◆ DATA PROVIDED ◆
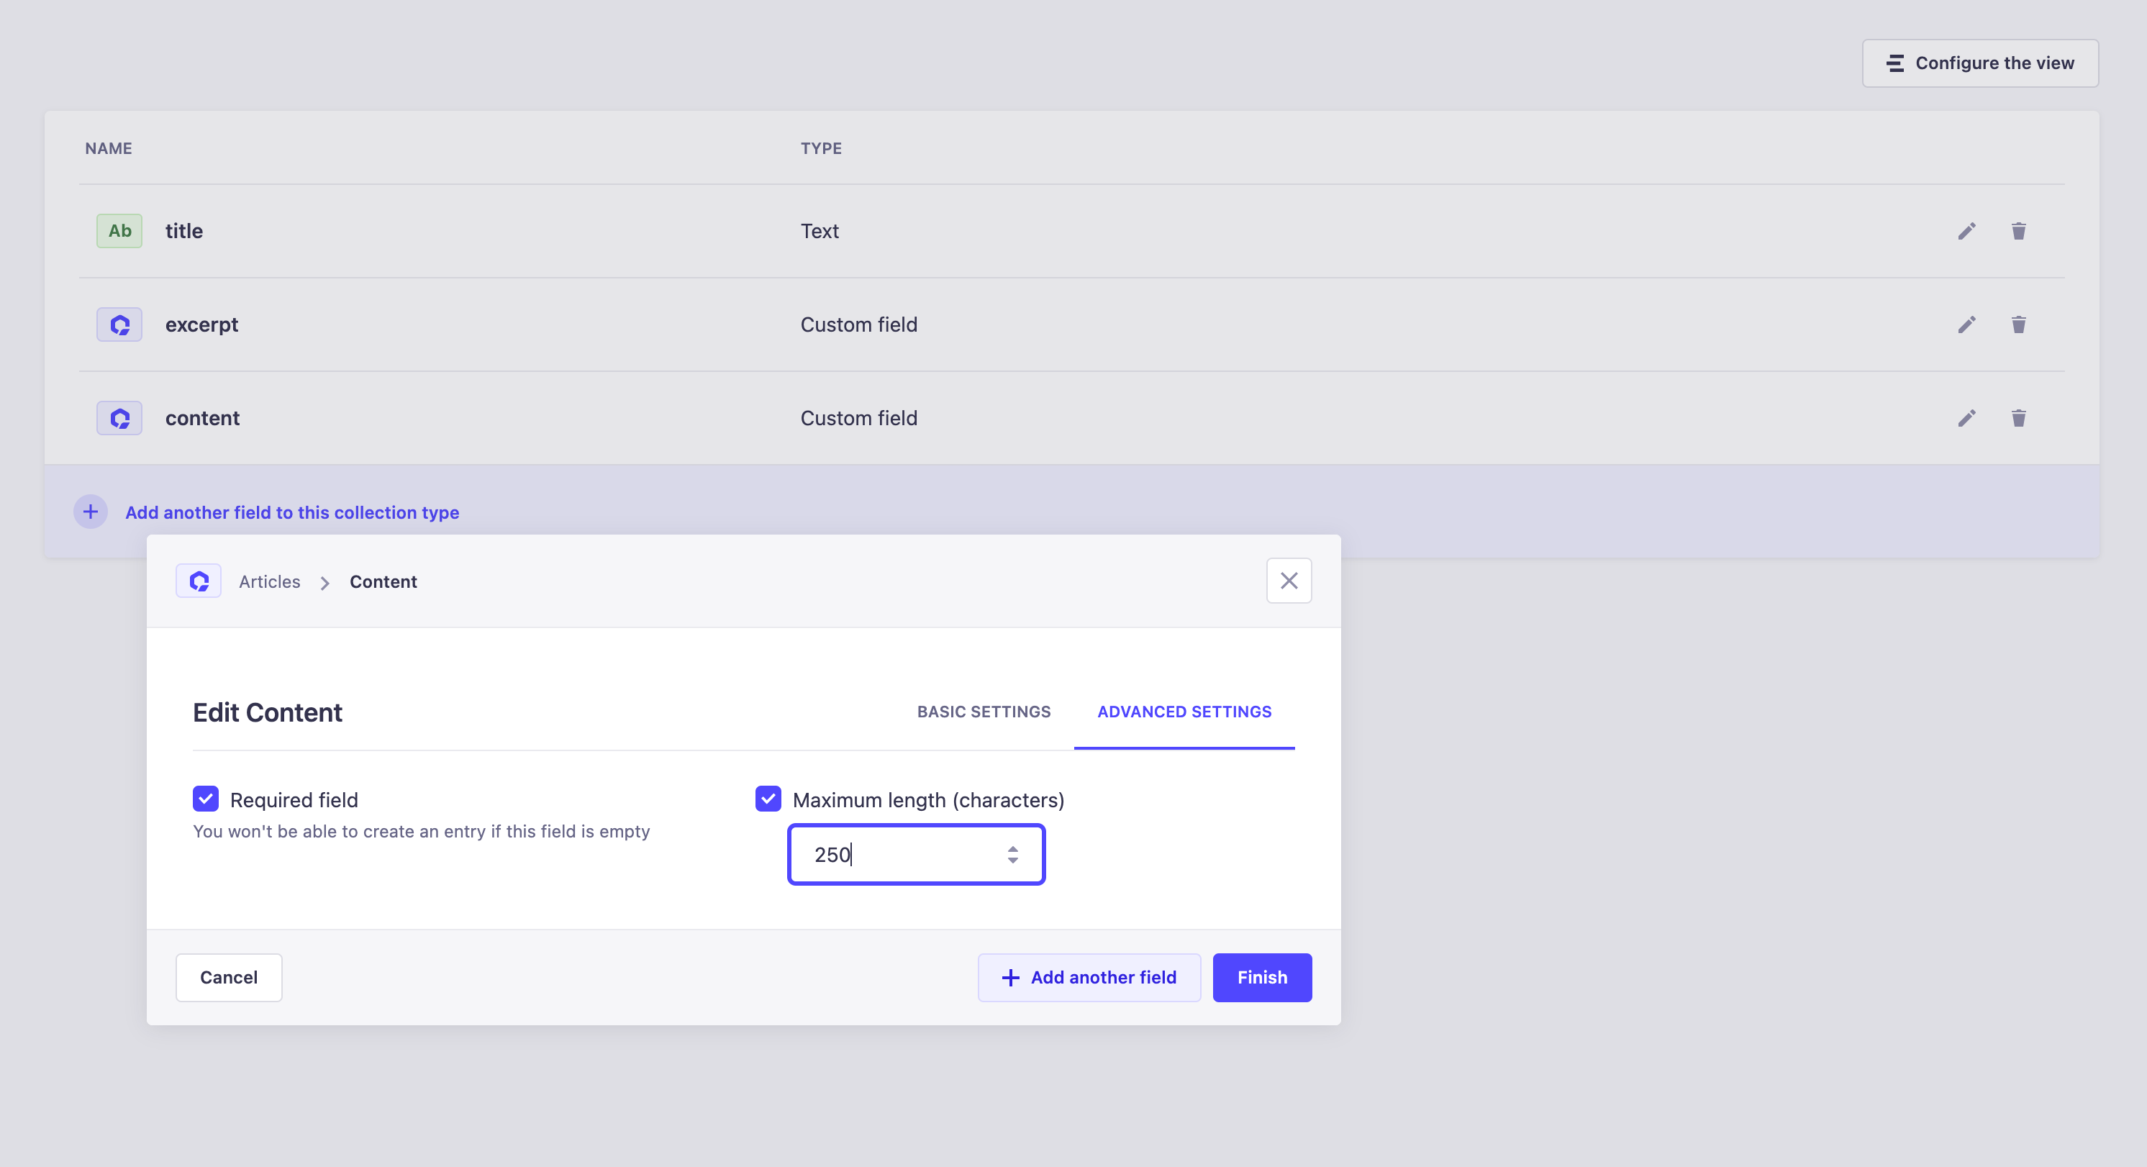This screenshot has width=2147, height=1167.
Task: Click the custom field icon beside excerpt
Action: click(x=118, y=324)
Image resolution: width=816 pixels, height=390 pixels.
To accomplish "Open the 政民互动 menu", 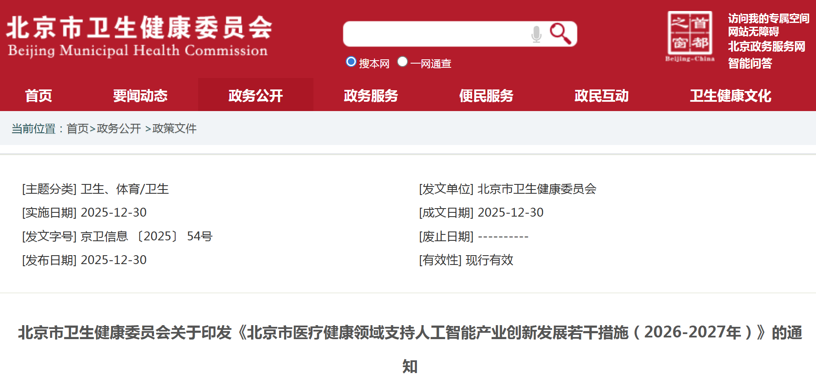I will click(x=601, y=95).
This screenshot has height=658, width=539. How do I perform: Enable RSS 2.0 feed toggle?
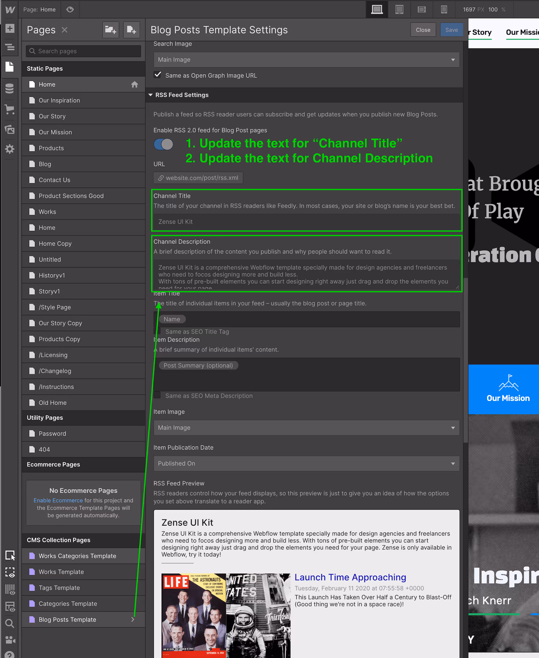pyautogui.click(x=163, y=144)
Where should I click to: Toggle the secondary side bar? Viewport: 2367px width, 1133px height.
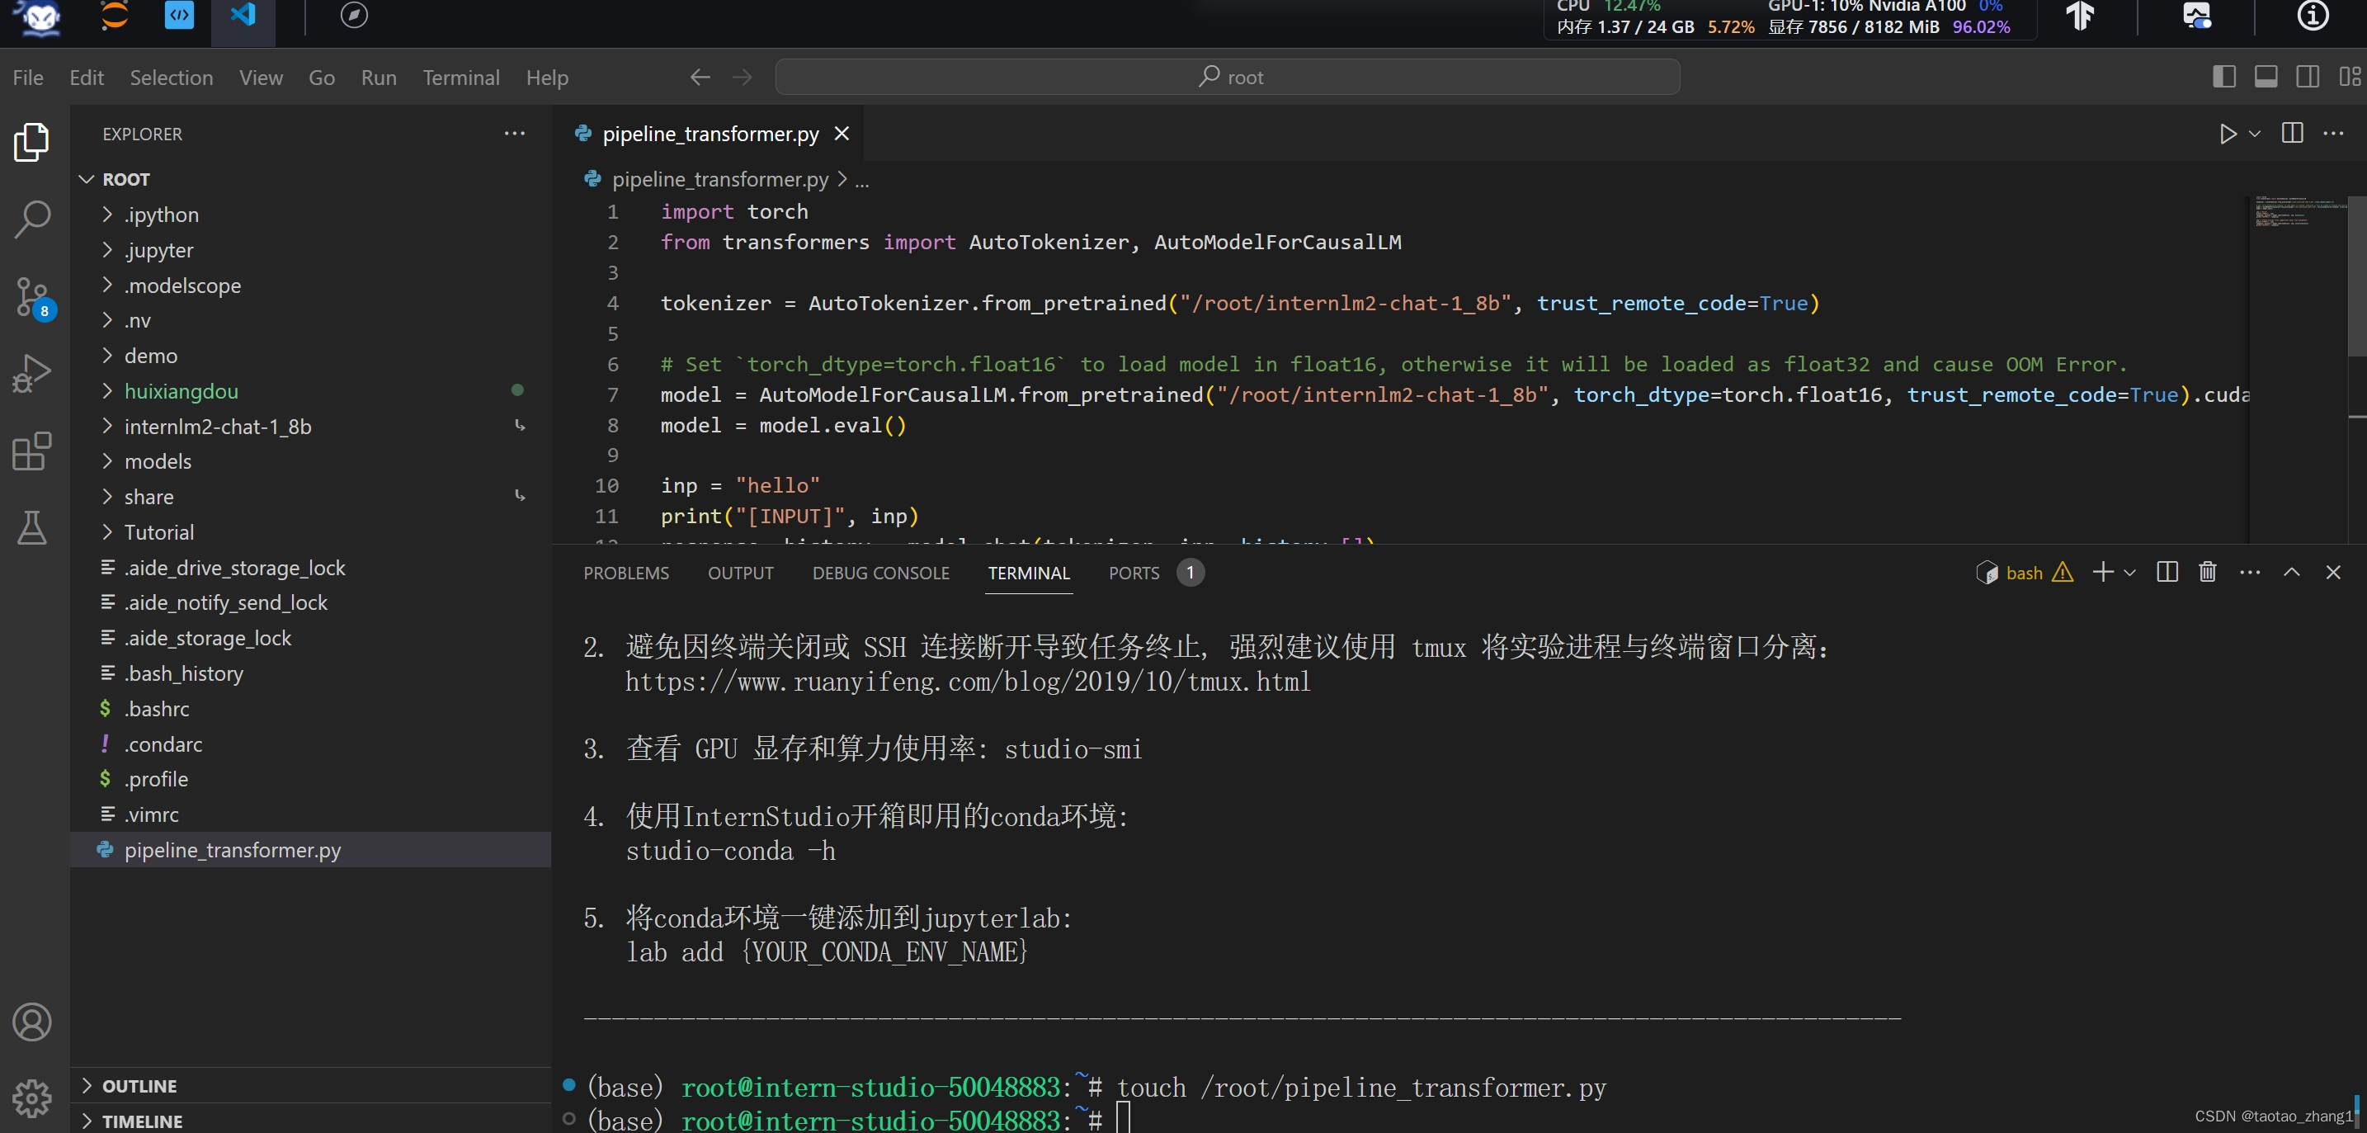pos(2307,77)
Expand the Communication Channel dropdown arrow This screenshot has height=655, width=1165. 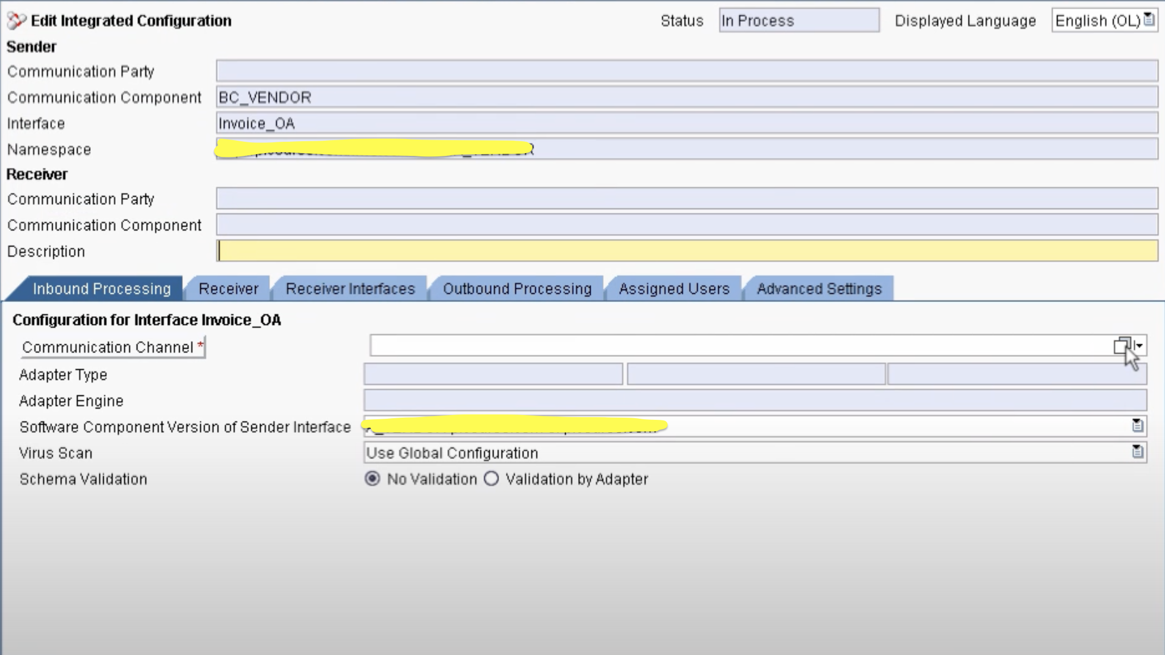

◆ REQUIREMENT ◆
Only an exact copy of the lines from the one with "This screenshot has height=658, width=539." through the last line of the data above is wanted, and no pictures.

◆ SOLUTION ◆
This screenshot has height=658, width=539. How do I perform: Enable RSS 2.0 feed toggle?
pyautogui.click(x=163, y=144)
Where should I click to: Toggle the secondary side bar? Viewport: 2367px width, 1133px height.
pos(2307,77)
Expand the Communication Channel dropdown arrow This screenshot has height=655, width=1165. 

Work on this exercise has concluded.